In the bridal room, as the music changed to Whitney Houston’s “I Wanna Dance with Somebody,” Nana squeezed me against her. Her skin was pale and soft, with rouged pink cheeks, and she’d let her hair go white and cut it short, so that now it was a nest of curls on her head. I’d never seen her without makeup, or when she wasn’t dressed in what I thought of as an outfit, usually in shades of cream and rose and pink. For my bat mitzvah, she wore a tweed skirt and matching jacket made of tiny squares of pink and white with darker-pink trim around the lapels and the pockets, with a cream-colored silk blouse underneath, and she wore a hat, the way she always did in synagogue, a jaunty disc of pale-pink wool with the tiniest bit of netting peeking out from under the brim.
“Aren’t you going to put your party clothes on?” Her voice was so gentle, and, suddenly, I wasn’t angry anymore. I only wanted to cry.
“Why’d she have to do that?” I asked. I sounded like a little kid, like I was six and not thirteen, not officially an adult. “Why’d she have to make me sound like such a freak? I’m okay now, I haven’t even been in the hospital since sixth grade, and now all my friends are going to think I’m a huge weirdo.” My voice was wobbling just like my mother’s had, but there was no way I was going to cry.
“I’m not going to argue with you. That was not ideal.” Nana’s voice was dry. “Your friends will still be your friends, if they’re good friends. But I think that maybe your first act of Jewish womanhood is going to be forgiving your mother.”
That made me finally sit up and look at her. In my experience, parents were the ones who forgave kids—for leaving wet towels on the floor or leaving lunchboxes in our backpacks over the weekend, for forgetting to take in our homework or bring home permission slips, for the hundred ways, large and small, that we messed up and disappointed them. Children did not forgive their parents. But Nana was looking at me, her expression serious. “Parents aren’t perfect,” said Nana. “I wasn’t, and your mother isn’t, and if you have children you probably won’t be, either.” I liked her a lot then, for saying if, not when, the way my other grandmother, my father’s mother, always did. “Your mother loves you very much, and it hasn’t been easy for her. I know you don’t like thinking about it, and I certainly can understand that you don’t want to make a big deal about it, but, Rachel, she really did suffer.”

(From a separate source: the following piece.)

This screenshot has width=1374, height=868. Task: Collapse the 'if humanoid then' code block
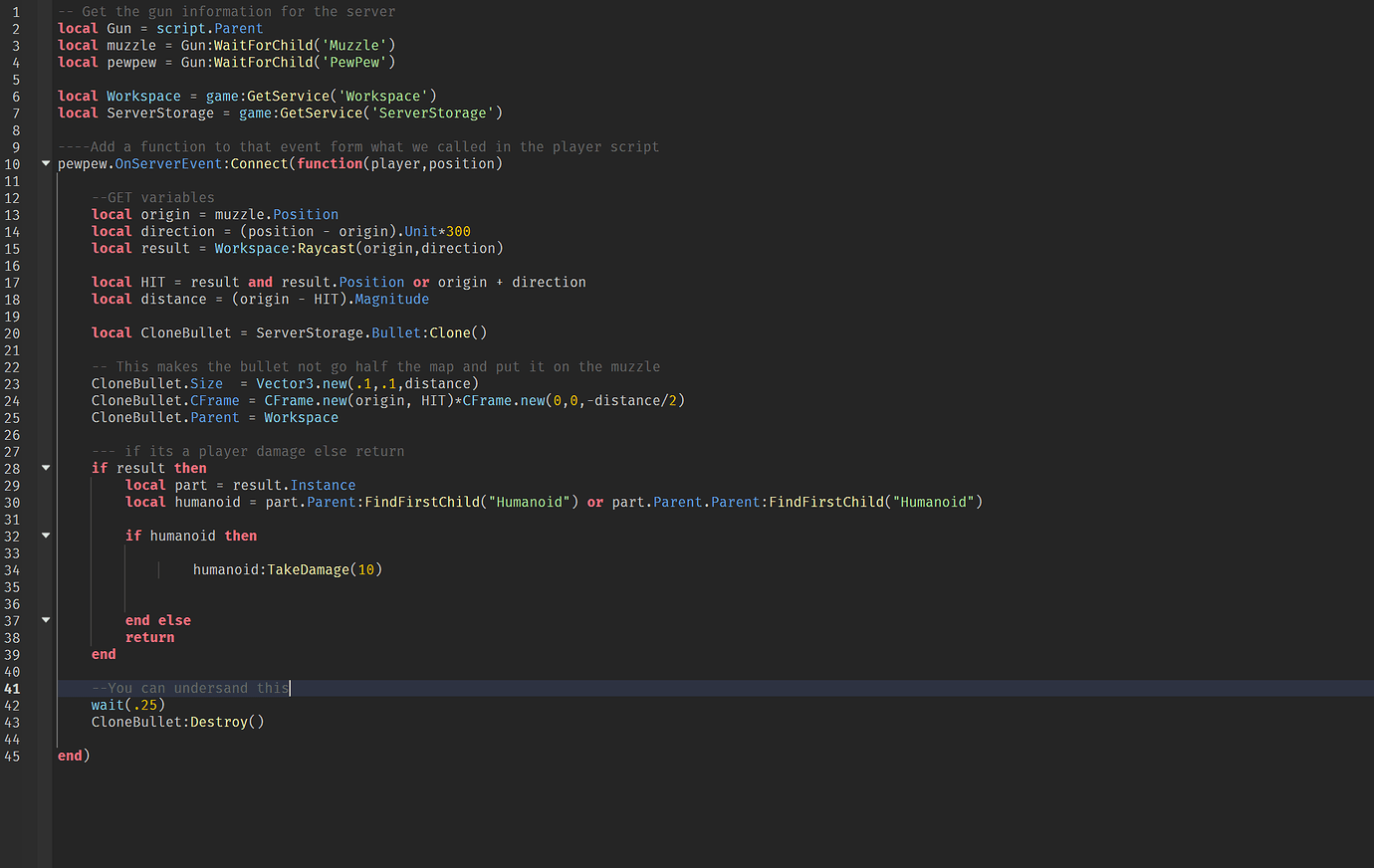(44, 536)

I shut my eyes again. I knew that Nana was right and that my mother had suffered, but all I could think about was how she’d give this exact speech, this exact same performance, at my graduation, and my wedding, and when—if—I had my first kid, and how everywhere I’d go and with everyone I’d meet, my mother would be there to remind them about how I might look normal but I wasn’t; how I was really sick and fragile, how I almost died and could almost die, that I would never be like them.
Outside the door, I heard people laughing, the sound of running feet, probably girls on their way to the bathroom. The appetizers were probably being served by now, the little hot dogs wrapped in pastry that were my favorites, and the egg rolls with the apricot dipping sauce.
“Did you hear what the rabbi said about being a woman of valor?” Nana asked.
I shrugged. I didn’t want to admit that I hadn’t exactly been listening to the rabbi, that I’d been thinking about the party, and how great it was that I had new friends who were pretty and popular and had never known me as sick or strange or broken.
Nana shook her head, smiling. “That man does love the sound of his own voice. But he wasn’t bad today. Eshet chayil,” she said in Hebrew. “There’s a poem about it, from Proverbs. I used to know the whole thing, but the part I remember best—the part that made me think of you—says, ‘She opens her hand to those in need, and offers her help to the poor.’ ”
“My mom isn’t poor,” I mumbled.
Nana sighed. “No, but she’s needy. She needs to believe that you’re going to be all right, and that’s something no doctor can tell her for sure. Can you imagine how hard that’s been?”
I couldn’t. But I thought that I could at least be kind to my mother, even if I didn’t understand her, even if she embarrassed me.
Nana pulled herself up straighter, adjusting her hat, then recited, “ ‘Charm is deceptive and beauty short-lived, but a woman loyal to God has truly earned praise.’ ”
“I don’t know if I believe in God,” I blurted. I’d been thinking about that a lot, but I hadn’t planned on saying anything, especially not on the day of my bat mitzvah. But what kind of god would let six million people die in ovens in the Holocaust? What god would let little kids get kidnapped, or die in their car seats on hot days after their parents forgot that they were in the car? What god would let a baby be born with a defective heart, or let her mother embarrass her to death at her bat mitzvah? Why would God have let Alice die?